▶ _WRITTEN TASK_:
Rewrite all the records below, replacing every occurrence of "Toggle" with "Flip" and leaving everything else unchanged.

** START OF AVAILABLE DATA **

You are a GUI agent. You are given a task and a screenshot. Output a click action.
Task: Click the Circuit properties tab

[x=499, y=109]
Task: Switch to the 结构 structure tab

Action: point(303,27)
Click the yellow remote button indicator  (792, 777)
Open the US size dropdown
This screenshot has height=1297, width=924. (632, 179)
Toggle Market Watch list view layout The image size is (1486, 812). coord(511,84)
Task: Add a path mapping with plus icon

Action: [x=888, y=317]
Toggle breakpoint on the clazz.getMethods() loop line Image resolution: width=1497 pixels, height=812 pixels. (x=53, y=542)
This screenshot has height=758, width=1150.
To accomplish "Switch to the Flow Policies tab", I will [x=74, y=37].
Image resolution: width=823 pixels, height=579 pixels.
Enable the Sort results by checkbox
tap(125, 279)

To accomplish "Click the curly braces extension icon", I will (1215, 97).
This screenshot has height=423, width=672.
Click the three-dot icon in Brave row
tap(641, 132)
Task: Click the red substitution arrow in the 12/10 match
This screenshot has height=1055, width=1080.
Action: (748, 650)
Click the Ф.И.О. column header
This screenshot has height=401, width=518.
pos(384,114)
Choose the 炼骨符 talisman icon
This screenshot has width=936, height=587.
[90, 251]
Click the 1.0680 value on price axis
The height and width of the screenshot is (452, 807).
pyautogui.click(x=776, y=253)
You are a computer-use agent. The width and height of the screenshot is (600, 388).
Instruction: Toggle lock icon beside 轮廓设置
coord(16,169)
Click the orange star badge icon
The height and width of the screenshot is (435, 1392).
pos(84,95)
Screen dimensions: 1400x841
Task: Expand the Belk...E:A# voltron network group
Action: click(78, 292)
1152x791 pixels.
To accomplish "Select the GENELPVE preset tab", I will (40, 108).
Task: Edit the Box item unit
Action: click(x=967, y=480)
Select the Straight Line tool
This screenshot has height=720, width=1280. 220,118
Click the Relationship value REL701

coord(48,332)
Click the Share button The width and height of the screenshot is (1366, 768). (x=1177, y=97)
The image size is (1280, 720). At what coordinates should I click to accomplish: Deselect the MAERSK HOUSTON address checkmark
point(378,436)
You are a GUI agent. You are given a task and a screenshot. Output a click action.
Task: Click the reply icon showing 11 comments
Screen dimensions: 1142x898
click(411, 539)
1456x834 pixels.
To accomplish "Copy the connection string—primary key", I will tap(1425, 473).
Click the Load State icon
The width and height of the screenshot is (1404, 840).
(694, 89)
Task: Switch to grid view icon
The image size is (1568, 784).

** END OF AVAILABLE DATA **

▶ _RESPONSE TO THIS TASK_:
You are a GUI agent. You are given a task and a screenshot. Output a click action.
Task: Click the Circuit properties tab

[x=499, y=109]
Task: Switch to the 结构 structure tab

Action: point(303,27)
Click the yellow remote button indicator  (792, 777)
Open the US size dropdown
This screenshot has height=1297, width=924. (632, 179)
Flip Market Watch list view layout The image size is (1486, 812). coord(511,84)
Task: Add a path mapping with plus icon

Action: [x=888, y=317]
Flip breakpoint on the clazz.getMethods() loop line Image resolution: width=1497 pixels, height=812 pixels. (x=53, y=542)
This screenshot has height=758, width=1150.
To accomplish "Switch to the Flow Policies tab", I will [x=74, y=37].
Image resolution: width=823 pixels, height=579 pixels.
Enable the Sort results by checkbox
tap(125, 279)

To accomplish "Click the curly braces extension icon", I will (1215, 97).
This screenshot has height=423, width=672.
Click the three-dot icon in Brave row
tap(641, 132)
Task: Click the red substitution arrow in the 12/10 match
This screenshot has height=1055, width=1080.
Action: (748, 650)
Click the Ф.И.О. column header
This screenshot has height=401, width=518.
pos(384,114)
Choose the 炼骨符 talisman icon
This screenshot has width=936, height=587.
[90, 251]
Click the 1.0680 value on price axis
The height and width of the screenshot is (452, 807).
pyautogui.click(x=776, y=253)
You are a computer-use agent. The width and height of the screenshot is (600, 388).
Instruction: Flip lock icon beside 轮廓设置
coord(16,169)
Click the orange star badge icon
The height and width of the screenshot is (435, 1392).
pos(84,95)
Screen dimensions: 1400x841
Task: Expand the Belk...E:A# voltron network group
Action: click(78, 292)
1152x791 pixels.
To accomplish "Select the GENELPVE preset tab", I will (40, 108).
Task: Edit the Box item unit
Action: click(x=967, y=480)
Select the Straight Line tool
This screenshot has height=720, width=1280. 220,118
Click the Relationship value REL701

coord(48,332)
Click the Share button The width and height of the screenshot is (1366, 768). (x=1177, y=97)
The image size is (1280, 720). At what coordinates should I click to accomplish: Deselect the MAERSK HOUSTON address checkmark
point(378,436)
You are a GUI agent. You are given a task and a screenshot. Output a click action.
Task: Click the reply icon showing 11 comments
Screen dimensions: 1142x898
click(411, 539)
1456x834 pixels.
To accomplish "Copy the connection string—primary key", I will tap(1425, 473).
Click the Load State icon
The width and height of the screenshot is (1404, 840).
(694, 89)
Task: Switch to grid view icon
The image size is (1568, 784).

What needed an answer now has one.